The plan has been opposed in Florida by both Democrats and Republicans, including Gov. Jeb Bush, the president's brother. Still, Nelson's threat is certain to infuriate Senate Republicans, including Sen. Frank Murkowski of Alaska, Griles' chief champion, who has accused Democrats of "playing hostage" with the nomination and who must now address a real roadblock.
A spokeswoman for Sen. Tom Daschle, D-S.D., the majority leader, who would decide whether to submit Griles' nomination for a vote, said Friday afternoon that Nelson's concerns would be taken "very seriously." Such pleas are usually honored as a matter of senatorial courtesy.
The Daschle spokeswoman, Anita Dunn, said, "I would not expect to see any swift movement on this nomination."
The oil and gas industry has strongly supported the drilling plan, and though the administration has said it has not made a final decision, it has signaled that it wants to go forward with the lease sale. Norton has turned aside appeals from Gov. Bush to drop the proposal.

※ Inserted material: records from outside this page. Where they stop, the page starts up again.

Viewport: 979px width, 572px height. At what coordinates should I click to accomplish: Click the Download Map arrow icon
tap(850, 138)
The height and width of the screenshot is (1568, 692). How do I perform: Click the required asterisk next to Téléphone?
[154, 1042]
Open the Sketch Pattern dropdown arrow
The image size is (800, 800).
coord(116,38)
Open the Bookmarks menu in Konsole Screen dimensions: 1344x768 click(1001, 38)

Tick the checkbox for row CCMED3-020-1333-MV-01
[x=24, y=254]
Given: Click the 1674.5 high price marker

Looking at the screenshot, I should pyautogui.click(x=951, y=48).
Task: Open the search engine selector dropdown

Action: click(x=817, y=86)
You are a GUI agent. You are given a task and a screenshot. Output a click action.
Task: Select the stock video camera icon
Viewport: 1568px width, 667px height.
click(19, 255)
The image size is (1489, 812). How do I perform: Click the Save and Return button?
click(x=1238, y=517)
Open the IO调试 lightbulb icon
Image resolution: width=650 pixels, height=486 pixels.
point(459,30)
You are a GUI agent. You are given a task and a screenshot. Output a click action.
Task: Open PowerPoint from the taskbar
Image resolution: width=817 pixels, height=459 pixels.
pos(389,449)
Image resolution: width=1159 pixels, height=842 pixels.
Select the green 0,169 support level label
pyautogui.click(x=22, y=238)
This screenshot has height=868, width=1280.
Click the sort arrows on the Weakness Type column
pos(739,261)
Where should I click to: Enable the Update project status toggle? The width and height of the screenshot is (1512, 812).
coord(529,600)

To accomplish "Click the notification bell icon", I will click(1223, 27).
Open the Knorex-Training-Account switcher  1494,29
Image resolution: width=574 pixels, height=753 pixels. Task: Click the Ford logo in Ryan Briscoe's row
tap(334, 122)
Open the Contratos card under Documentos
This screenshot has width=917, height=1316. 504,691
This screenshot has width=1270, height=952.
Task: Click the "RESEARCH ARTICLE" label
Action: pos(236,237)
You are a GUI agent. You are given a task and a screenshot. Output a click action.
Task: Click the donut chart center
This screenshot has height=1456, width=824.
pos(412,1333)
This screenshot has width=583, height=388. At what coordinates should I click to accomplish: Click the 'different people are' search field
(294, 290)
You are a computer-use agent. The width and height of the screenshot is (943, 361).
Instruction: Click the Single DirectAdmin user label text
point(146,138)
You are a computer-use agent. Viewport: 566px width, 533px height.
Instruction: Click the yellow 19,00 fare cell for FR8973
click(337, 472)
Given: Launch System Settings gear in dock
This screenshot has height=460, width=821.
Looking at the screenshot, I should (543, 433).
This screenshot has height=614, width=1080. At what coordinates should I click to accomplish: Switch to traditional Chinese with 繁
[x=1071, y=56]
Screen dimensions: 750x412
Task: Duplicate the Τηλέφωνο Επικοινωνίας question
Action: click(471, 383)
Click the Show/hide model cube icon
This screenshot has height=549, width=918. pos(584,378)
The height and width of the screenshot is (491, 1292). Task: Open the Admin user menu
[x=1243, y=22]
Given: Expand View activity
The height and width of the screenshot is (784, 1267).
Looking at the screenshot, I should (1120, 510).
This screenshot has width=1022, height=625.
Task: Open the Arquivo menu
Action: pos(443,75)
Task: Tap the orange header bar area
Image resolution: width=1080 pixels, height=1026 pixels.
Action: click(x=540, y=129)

Nelson had spelled out his position in a June 15 letter to Daschle, saying he would object "until further notice" to a parliamentary procedure that would bring the nomination to the Senate floor.
That procedure relies on the unanimous consent of senators; Nelson's objection to sending the nomination to the Senate floor would force a debate that senators on both sides of the issue generally prefer to avoid.
"I'm going to use every tool available to me to try to prevent drilling off the state of Florida," Nelson said in an interview Friday.
In a telephone interview, a senior Interior Department official, Spofford Canfield, said: "The secretary recognizes absolutely that both senators from Florida and indeed the entire Florida delegation has a perspective on this issue, and we look forward to resolving these concerns. And we certainly look forward to being able to have the people that the president has nominated to positions of responsibility take office should the Senate confirm them."
Griles is not the only drilling supporter among the nominees for top Interior posts, but Nelson said that for now he would focus on that nomination. Among others who have been criticized by environmentalists are William G. Myers III, a cattlemen's lobbyist nominated as solicitor, and Bennett Raley, the prospective assistant secretary for water, who told a congressional committee in 1999 that he favored repeal of the Endangered Species Act.
Only four Democrats out of 11 on the Senate Energy Committee opposed Griles' nomination in a vote in May that sent the decision to the Senate floor. But even before Nelson requested that it be put on hold, Democrats have several times declined Republican requests to schedule a vote on the nomination.